**WHAT IS NEEDED**. Reproduce the listing below word for word, keeping every line unchanged and in order.

=======

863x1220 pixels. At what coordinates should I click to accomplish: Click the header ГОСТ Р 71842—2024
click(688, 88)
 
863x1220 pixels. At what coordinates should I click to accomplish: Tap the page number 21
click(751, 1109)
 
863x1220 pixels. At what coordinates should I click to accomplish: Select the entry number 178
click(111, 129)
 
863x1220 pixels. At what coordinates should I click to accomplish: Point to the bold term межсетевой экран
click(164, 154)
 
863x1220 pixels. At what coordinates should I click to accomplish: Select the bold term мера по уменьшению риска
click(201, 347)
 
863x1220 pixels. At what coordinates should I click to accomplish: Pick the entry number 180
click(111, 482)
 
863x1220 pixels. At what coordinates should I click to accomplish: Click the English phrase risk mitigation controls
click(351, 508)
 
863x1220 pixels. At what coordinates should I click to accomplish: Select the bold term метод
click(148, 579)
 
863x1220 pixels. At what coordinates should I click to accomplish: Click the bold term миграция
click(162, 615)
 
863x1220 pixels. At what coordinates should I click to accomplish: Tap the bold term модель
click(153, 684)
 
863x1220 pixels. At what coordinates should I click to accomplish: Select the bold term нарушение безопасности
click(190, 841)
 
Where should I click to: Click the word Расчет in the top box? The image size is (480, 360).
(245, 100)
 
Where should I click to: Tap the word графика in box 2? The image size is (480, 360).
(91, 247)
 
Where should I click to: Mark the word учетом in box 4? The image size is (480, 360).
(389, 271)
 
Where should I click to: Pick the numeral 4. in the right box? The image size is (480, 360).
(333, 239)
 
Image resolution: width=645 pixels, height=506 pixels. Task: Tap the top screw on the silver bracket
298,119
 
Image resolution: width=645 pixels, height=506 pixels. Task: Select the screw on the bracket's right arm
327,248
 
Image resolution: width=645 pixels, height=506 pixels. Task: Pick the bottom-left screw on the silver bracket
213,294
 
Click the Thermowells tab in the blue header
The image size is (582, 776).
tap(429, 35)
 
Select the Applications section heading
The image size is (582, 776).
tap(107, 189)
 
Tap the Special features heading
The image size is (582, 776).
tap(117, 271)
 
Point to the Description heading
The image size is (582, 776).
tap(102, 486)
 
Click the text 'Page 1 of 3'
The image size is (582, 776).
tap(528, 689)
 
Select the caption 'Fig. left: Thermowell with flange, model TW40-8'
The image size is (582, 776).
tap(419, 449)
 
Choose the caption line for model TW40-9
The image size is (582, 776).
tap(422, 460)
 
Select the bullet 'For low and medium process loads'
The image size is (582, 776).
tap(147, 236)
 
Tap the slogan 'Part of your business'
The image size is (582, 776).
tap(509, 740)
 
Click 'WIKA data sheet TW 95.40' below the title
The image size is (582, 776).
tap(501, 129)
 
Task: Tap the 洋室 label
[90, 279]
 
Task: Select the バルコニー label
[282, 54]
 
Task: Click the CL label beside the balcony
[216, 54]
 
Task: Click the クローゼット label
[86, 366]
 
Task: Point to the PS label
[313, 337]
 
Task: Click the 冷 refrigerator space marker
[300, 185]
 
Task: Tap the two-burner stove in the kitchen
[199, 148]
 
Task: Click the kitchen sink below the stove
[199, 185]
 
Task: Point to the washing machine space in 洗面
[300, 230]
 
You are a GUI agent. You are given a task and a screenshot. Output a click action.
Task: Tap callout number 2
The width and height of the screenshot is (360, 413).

=======

**WRITTEN SOLUTION**.
863x1220 pixels. At what coordinates should I click to accomplish: Click the header ГОСТ Р 71842—2024
click(688, 88)
 
863x1220 pixels. At what coordinates should I click to accomplish: Tap the page number 21
click(751, 1109)
 
863x1220 pixels. At what coordinates should I click to accomplish: Select the entry number 178
click(111, 129)
 
863x1220 pixels. At what coordinates should I click to accomplish: Point to the bold term межсетевой экран
click(164, 154)
 
863x1220 pixels. At what coordinates should I click to accomplish: Select the bold term мера по уменьшению риска
click(201, 347)
 
863x1220 pixels. At what coordinates should I click to accomplish: Pick the entry number 180
click(111, 482)
 
863x1220 pixels. At what coordinates should I click to accomplish: Click the English phrase risk mitigation controls
click(351, 508)
 
863x1220 pixels. At what coordinates should I click to accomplish: Select the bold term метод
click(148, 579)
 
863x1220 pixels. At what coordinates should I click to accomplish: Click the bold term миграция
click(162, 615)
 
863x1220 pixels. At what coordinates should I click to accomplish: Tap the bold term модель
click(153, 684)
 
863x1220 pixels. At what coordinates should I click to accomplish: Select the bold term нарушение безопасности
click(190, 841)
 
Where should I click to: Click the word Расчет in the top box? The image size is (480, 360).
(245, 100)
 
Where should I click to: Tap the word графика in box 2? The image size is (480, 360).
(91, 247)
 
Where should I click to: Mark the word учетом in box 4? The image size is (480, 360).
(389, 271)
 
Where should I click to: Pick the numeral 4. in the right box? The image size is (480, 360).
(333, 239)
 
Image resolution: width=645 pixels, height=506 pixels. Task: Tap the top screw on the silver bracket
298,119
 
Image resolution: width=645 pixels, height=506 pixels. Task: Select the screw on the bracket's right arm
327,248
 
Image resolution: width=645 pixels, height=506 pixels. Task: Pick the bottom-left screw on the silver bracket
213,294
 
Click the Thermowells tab in the blue header
The image size is (582, 776).
tap(429, 35)
 
Select the Applications section heading
The image size is (582, 776).
tap(107, 189)
 
Tap the Special features heading
The image size is (582, 776).
tap(117, 271)
 
Point to the Description heading
The image size is (582, 776).
tap(102, 486)
 
Click the text 'Page 1 of 3'
The image size is (582, 776).
tap(528, 689)
 
Select the caption 'Fig. left: Thermowell with flange, model TW40-8'
The image size is (582, 776).
tap(419, 449)
 
Choose the caption line for model TW40-9
The image size is (582, 776).
tap(422, 460)
 
Select the bullet 'For low and medium process loads'
The image size is (582, 776).
tap(147, 236)
 
Tap the slogan 'Part of your business'
The image size is (582, 776).
tap(509, 740)
 
Click 'WIKA data sheet TW 95.40' below the title
The image size is (582, 776).
tap(501, 129)
 
Task: Tap the 洋室 label
[90, 279]
 
Task: Select the バルコニー label
[282, 54]
 
Task: Click the CL label beside the balcony
[216, 54]
 
Task: Click the クローゼット label
[86, 366]
 
Task: Point to the PS label
[313, 337]
 
Task: Click the 冷 refrigerator space marker
[300, 185]
 
Task: Tap the two-burner stove in the kitchen
[199, 148]
 
Task: Click the kitchen sink below the stove
[199, 185]
 
Task: Point to the washing machine space in 洗面
[300, 230]
 
You are a GUI agent. You are given a task and a screenshot. Output a click action.
Task: Tap callout number 2
The width and height of the screenshot is (360, 413).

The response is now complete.